_Problems and tasks_
[A] Translate this sentence from the Pass the Salt project text into Spanish: "Entries are void of names and time stamps to ensure the privacy of the user."
[B] Continue the text about the Pass the Salt project from its last sentence.

_Provided text_
Cultural dissonance prevents multi-ethnic and multi-generational family members from giving and receiving empathetic awareness of each other at the dinner table.


Over the course of five months, at an unprecedented time in which many find themselves isolated and scrutinized in their childhood homes, I created a platform that empowers marginalized folks to share their stories safely and unapologetically as a means of remedying this cultural dissonance. Pass the Salt is a living archive that documents anonymous moments of bodily joy, shame, and contentment from anywhere in the world in order to foster body-positive solidarity among others who might unknowingly feel the same way.


Solidarity through storytelling

Photo and text fields allow users to shape and share their story any way they want to, on their own terms.

Safety through anonymity

Entries are void of names and time stamps to ensure the privacy of the user. Dedicated moderators actively survey the app for spam, hateful, or revealing content.

Community through cross-cultural contributions

Using Google Maps' API, users can search for and share stories from all around the world. The community-building interface helps to draw cultural contexts, commonalities, and connections beyond the confines of one's dinner table.




Why am I doing this?
"Belly Fat", 2016 graphite and colored pencil on paper 18in x 20in

I drew this self-portrait in high school as a means of expressing my frustration with the way women's bodies are falsely idealized in mainstream media. These feelings of body-dysmorphia and dissonance were echoed at my Chinese-American dinner table when I'd be lovingly fed to the gills, yet blamed for being my size. What I wasn't allowed to say at dinner was stated in this piece, which eventually led to my enrollment at USC. Four years later upon my near graduation from college, this cultural problem that many first-generation women of color and I experience has presented a design opportunity of creating a safe space for marginalized individuals to share their stories with one another without being shamed or ashamed.

_Dataset section_
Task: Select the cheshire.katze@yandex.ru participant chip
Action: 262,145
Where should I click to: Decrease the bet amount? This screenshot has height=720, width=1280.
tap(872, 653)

_Task answers_
[A] Las entradas no llevan nombres ni marcas de tiempo para garantizar la privacidad del usuario.

[B]
What areas of inquiry am I attempting to engage in my research?


How have different sociocultural systems of power shaped and continue to shape the shared perception and objectification of Asian American bodies?



What sociocultural power systems are at play at a multi-ethnic and multi-generational dinner table?


How are they perpetuated in modern-day culture?


How do these sociocultural power systems clash and intersect?


How does one identify and dismantle these systems of power?


How does objectification impact the psyche of Women of color?


Who needs pass the salt and why?

Unconventional to the typical UI/UX design process, I conducted my user research through the making of this prototype when I asked ten of my Chinese-American friends if they would send me a quick snapshot of their dinner and accompanied by a caption for a school project. In that sense, my user interviews were these anonymous diary entries. Though haphazardly and hesitantly crafted like private after thoughts, they contained little hidden narratives of the immigrant experience, of bodily discomfort, of parental pressures, and ultimately suppressed expressions of cultural dissonance that informed the need for Pass the Salt.

"potluck", 2020 interactive HTML web application

I presented this piece in front of a class for review and a peer of mine urged that I make a project like this that catered to an audience beyond first-generation Chinese-Americans. Growing up in a Latinx-American household, she also experienced forms of cultural dissonance at the dinner table and sought ways to express these frustrations as well. Her input, as well as the input of my friends who contributed to "potluck," allowed me to create three user personas who embody the app's target audience.

These three personas are archetypical users whose characteristics represent the larger needs of those who might use Pass the Salt. From getting a better sense of the project's target audience using "potluck" and this user persona exercise, I have identified two user outcries that call for design solutions.


What do users need from pass the salt?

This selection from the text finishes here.